Перед Ломоносовым замаячили новые радужные перспективы. В тот же день он отправляет Орлову восторженное письмо: «Ныне время златой век наукам поставить и от презрения (в которое я было сам первый попал) избавить возлюбленный российский род!» В письме, отправленном день спустя Федору Орлову, Ломоносов более конкретен. Его цель — получить чин, более высокий, чем у Тауберта, причем об отставке речь уже не идет. Честолюбивый ученый не забывает напомнить: «В чужих краях жалуют профессоров знатными чинами» (Вольф получил баронство, Линней награжден орденом Северной звезды), «а книгопродавцев и типографщиков, каков г. Таубергаупт, и других рукомесленных людей никакими чинами не повышают».

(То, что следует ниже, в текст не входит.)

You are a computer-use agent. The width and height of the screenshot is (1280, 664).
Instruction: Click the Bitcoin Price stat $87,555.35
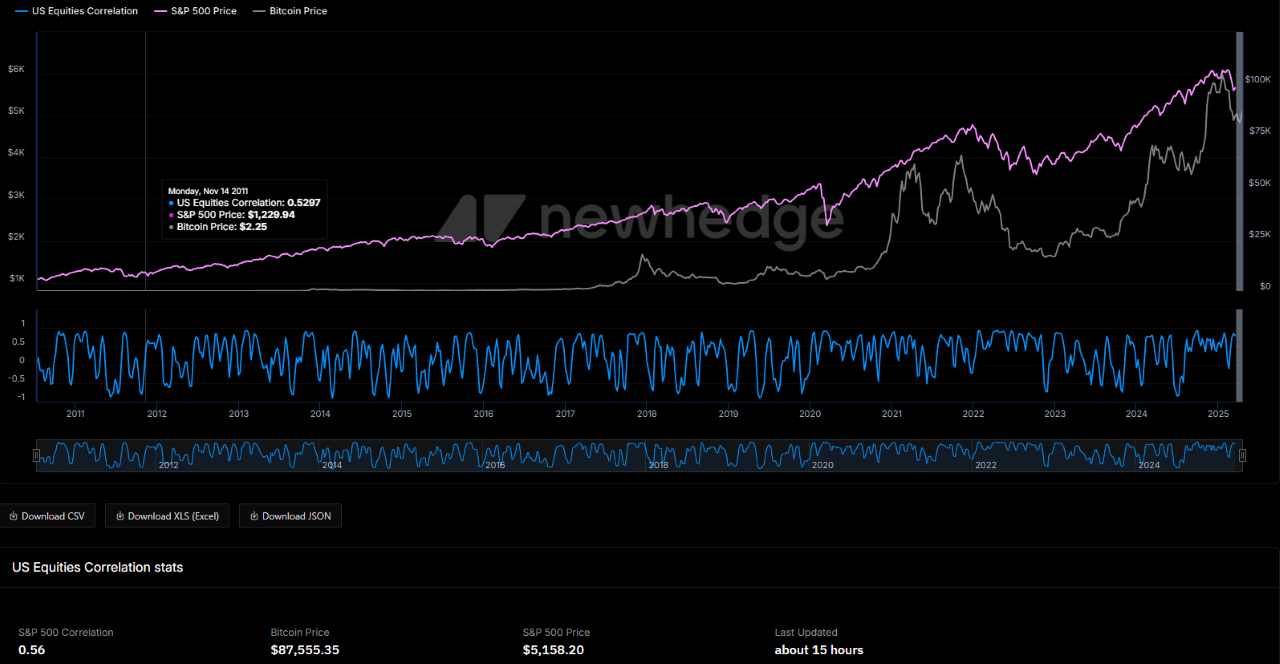click(x=305, y=650)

Великие люди тоже бывают в иных ситуациях суетны. Понятно, что Ломоносову «знатный чин» нужен был, чтобы иметь преимущество перед «Таубергауптом» («голубиной головой», как язвительно именует Ломоносов своего неприятеля) при решении принципиальных академических вопросов. Но страсть, с которой Михайло Васильевич добивался этого отличия, была явно чрезмерной.
2
А между тем главный противник, «недужливая старость», был посильнее Тауберта. Старость? Ему было немногим за пятьдесят… Но человеческий век был в ту эпоху короток. У пятидесяти одного члена академии, избранных за первые 25 лет ее существования, средняя продолжительность жизни — 44 с половиной года. Ломоносов к тому же слишком много работал, имел дело с вредными реактивами (не забудем, что в лабораториях той поры была скверная вытяжка, а все вещества пробовались на вкус), любил выпить, неправильно питался (заработавшись, он, по свидетельству племянницы Матрёны Евсеевны, мог неделями не есть ничего, кроме хлеба с маслом, и жене, вероятно, не под силу было заставить его по-человечески пообедать), вкладывал душу как в великие начинания, так и в мелкие служебные конфликты, и мучительно их переживал. Все это не укрепляло его здоровья. В последние годы жизни он не покидал города; близ дома на Мойке он разбил садик, и короткие часы отдыха проводил там, «прививая и очищая деревья перочинным ножом, как он видел это в Германии». Там же, в садовой беседке, он в летнее время и работал, прихлебывая ледяное мартовское пиво; там, сидя на крыльце в китайском халате, принимал гостей. Часто останавливалась у сада на берегу Мойки карета Шувалова, запряженная «шестеркой вороных», с гайдуками. Впрочем, дом был открыт и для холмогорских мужиков, которые в летнее время приходили из Архангельска на кораблях, а в зимнее — санным путем, и приносили выбившемуся в большие люди земляку в подарок моченую морошку, сельдь, треску. Ломоносов с удовольствием выпивал и беседовал с ними. Обо всем этом старушка Матрёна Евсеевна рассказывала в 1828 году писателю Свиньину, который, впрочем, горазд был приврать. Еще рассказывала она, что Ломоносов под старость стал «чрезвычайно рассеянным». «Он нередко вместо пера, которое он по школьной привычке любил класть за ухо, клал ложку, которой хлебал горячее, или утирался своим париком, который снимал с себя, когда принимался за щи. Редко, бывало, напишет он бумагу, чтобы не засыпать ее чернилами вместо песку…» Такого не придумаешь.